Netflix shares down after lower-than-anticipated subscriber gains in Q4


• This comes after Netflix previously forecasted 8.5 million new subscribers

Netflix has fallen short with its lower-than-anticipated gain in subscribers at the end of 2021 which has resulted in a dive in stocks.

The streaming giants reported gain of 8.28 million subscribers in the fourth quarter, which came largely from markets outside of North America – brings the total number of subscribers to 221.8 million worldwide.

This comes after Netflix previously forecasted 8.5 million new subscribers following strong interest in the hit series hit series Squid Game back in September.

Shares for the streaming giant fell more than 18% in after-hours trading. It’s likely investors lost confidence when Netflix noted in their quarterly letter to shareholders that competition with rival streaming services “may be affecting our marginal growth.”

But they added: “We continue to grow in every country and region in which these new streaming alternatives have launched.

“This reinforces our view that the greatest opportunity in entertainment is the transition from linear to streaming and that with under 10% of total TV screen time in the US, our biggest market, Netflix has tremendous room for growth if we can continue to improve our service.”

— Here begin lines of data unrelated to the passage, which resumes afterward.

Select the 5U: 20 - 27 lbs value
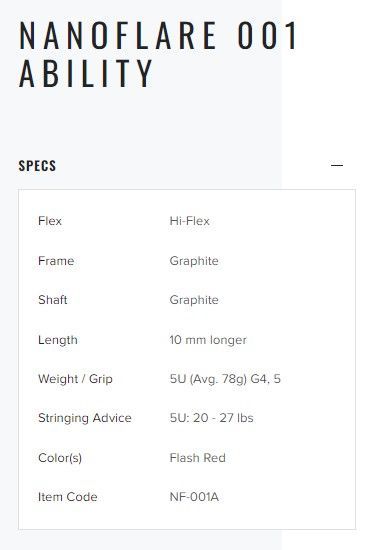 tap(211, 418)
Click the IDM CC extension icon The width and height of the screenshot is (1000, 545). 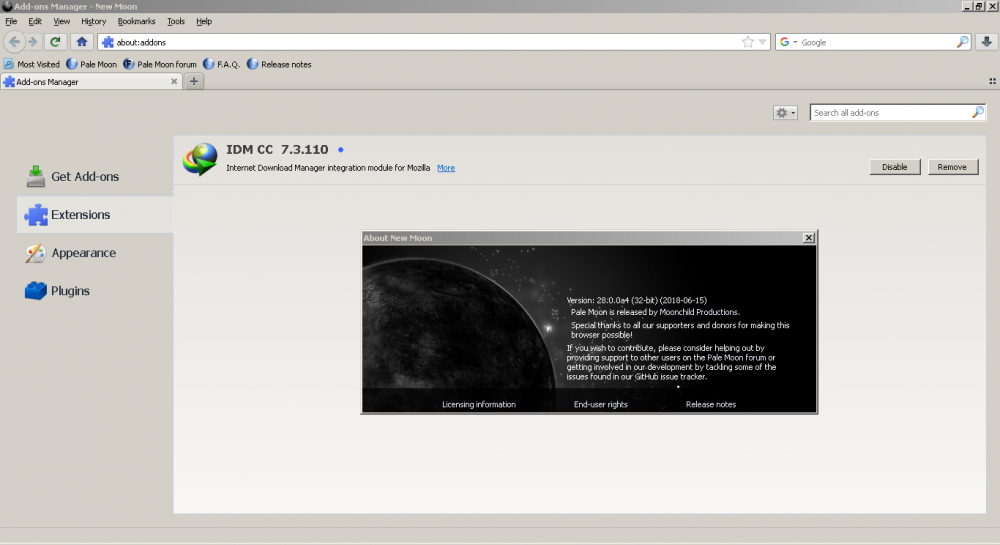[x=200, y=158]
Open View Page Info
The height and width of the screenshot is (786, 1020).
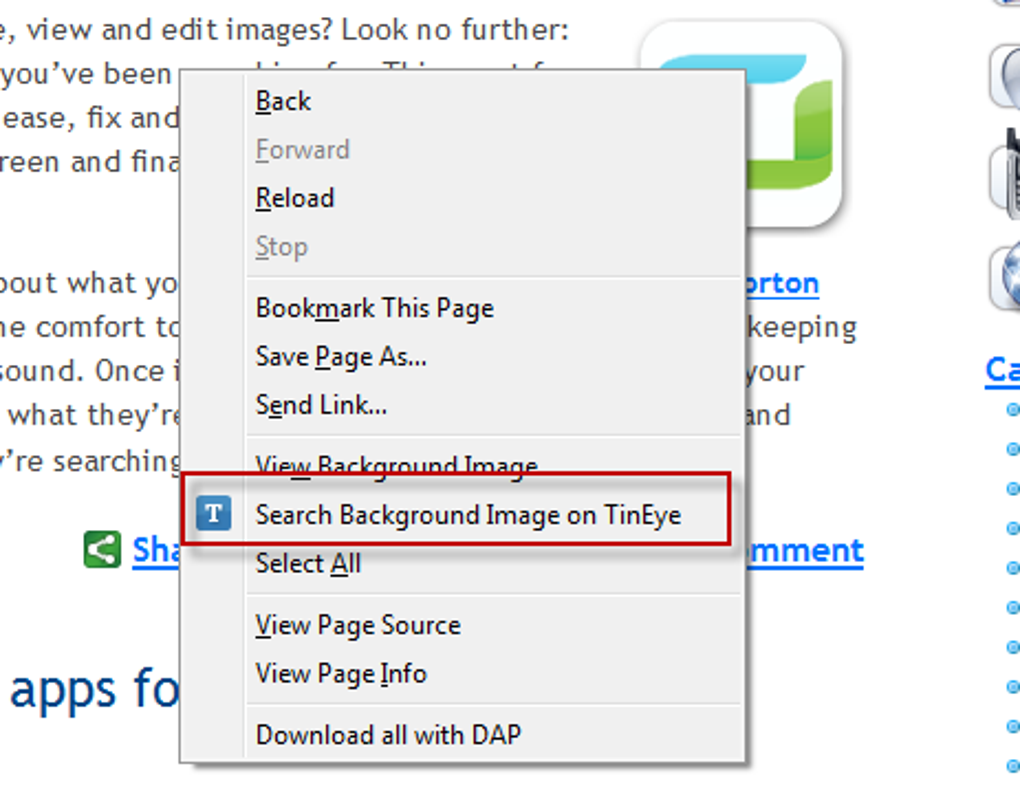pyautogui.click(x=341, y=674)
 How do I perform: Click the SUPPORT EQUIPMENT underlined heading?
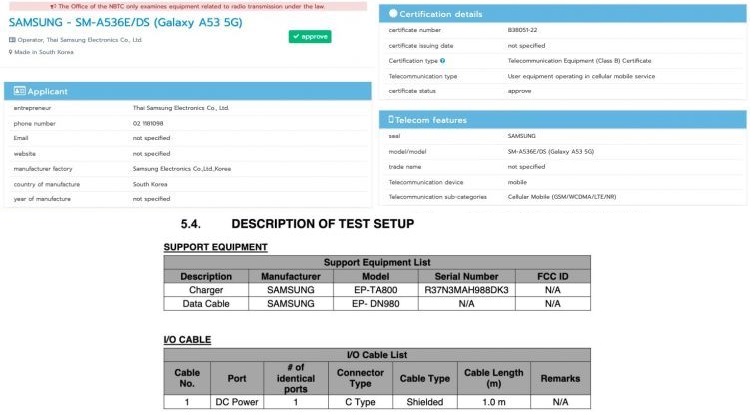[215, 246]
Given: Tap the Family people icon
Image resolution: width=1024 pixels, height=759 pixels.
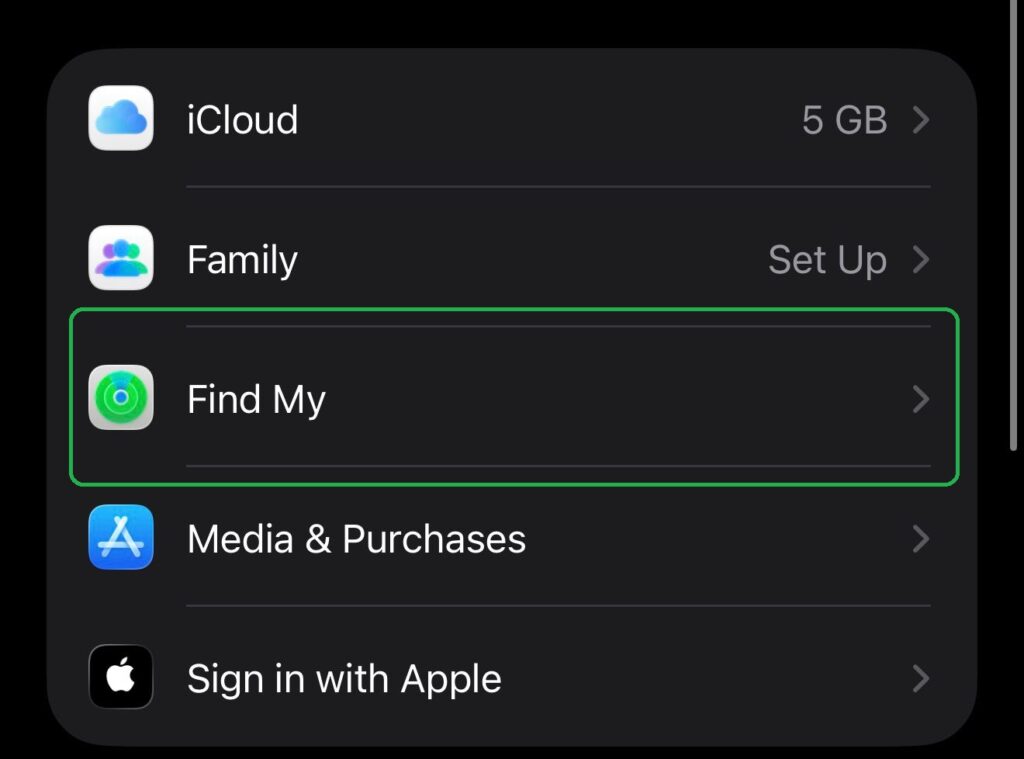Looking at the screenshot, I should [x=121, y=259].
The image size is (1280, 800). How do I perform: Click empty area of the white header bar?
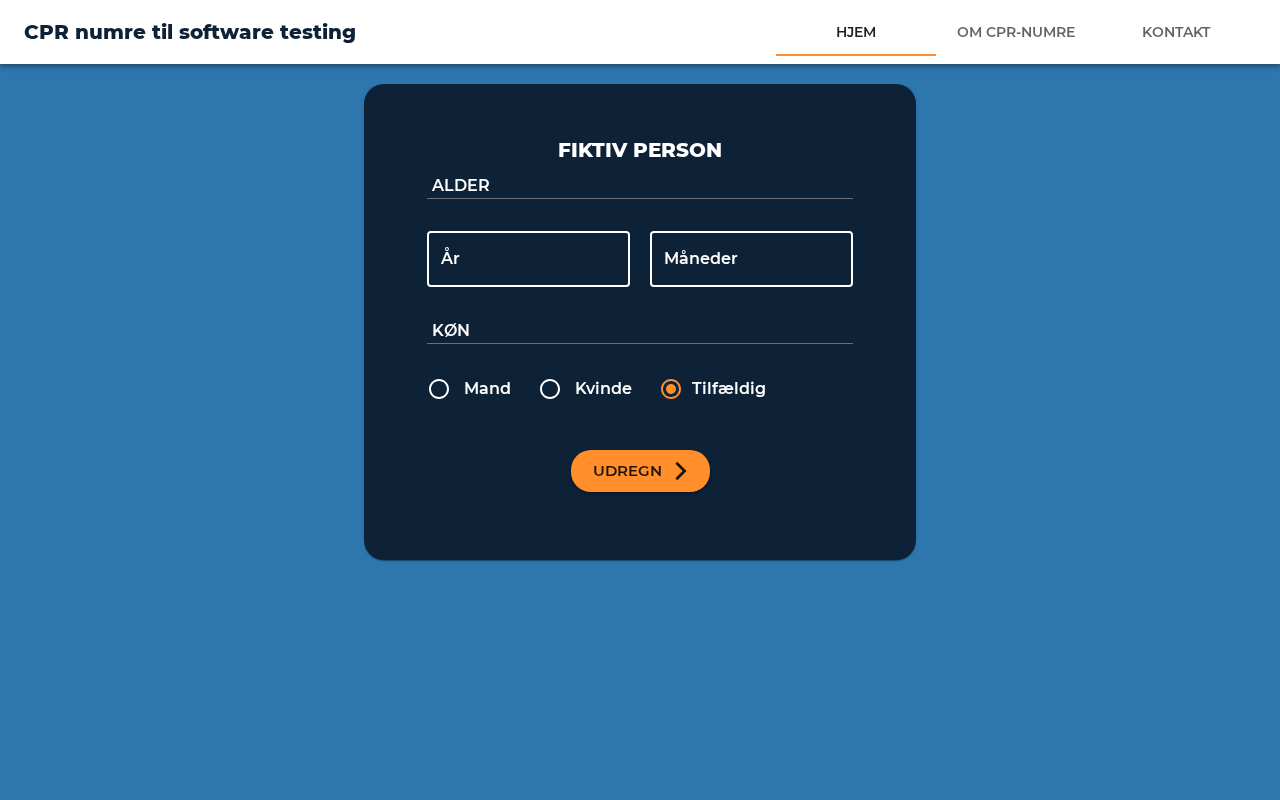[560, 32]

The company also forecasted net adds of 2.5 million for the first quarter of 2022 compared to 4 million in the same quarter in 2021

The Q1 subscriber guidance “reflects a more back-end weighted content slate”, this includes Bridgerton season two and Netflix original film The Adam Project, which will both be launched in March.

Netflix also told investors: “While retention and engagement remain healthy, acquisition growth has not yet re-accelerated to pre-Covid levels.

“We think this may be due to several factors including the ongoing Covid overhang and macro-economic hardship in several parts of the world like LATAM (Latin America).”

Netflix remains the undisputed leading streaming platform, with a 21% share of the US subscription video on demand (SVoD) market in 2021, although, GlobalData reports that the giant is showing signs of slowing.

Francesca Gregory, associate analyst at GlobalData, commented: “We have already started to see Netflix branching out to different areas, with the launch of Netflix Games in November 2021 and a co-streaming partnership with Twitch. Reaching different audiences will continue to be a key strategy. I wouldn’t be surprised if the company looked to experiment with more gaming streaming platforms in the future.

“Subscribers can look forward to having a more rounded service and seeing large franchises converted into shows. This may, at the same time, leave subscribers torn between different platforms.”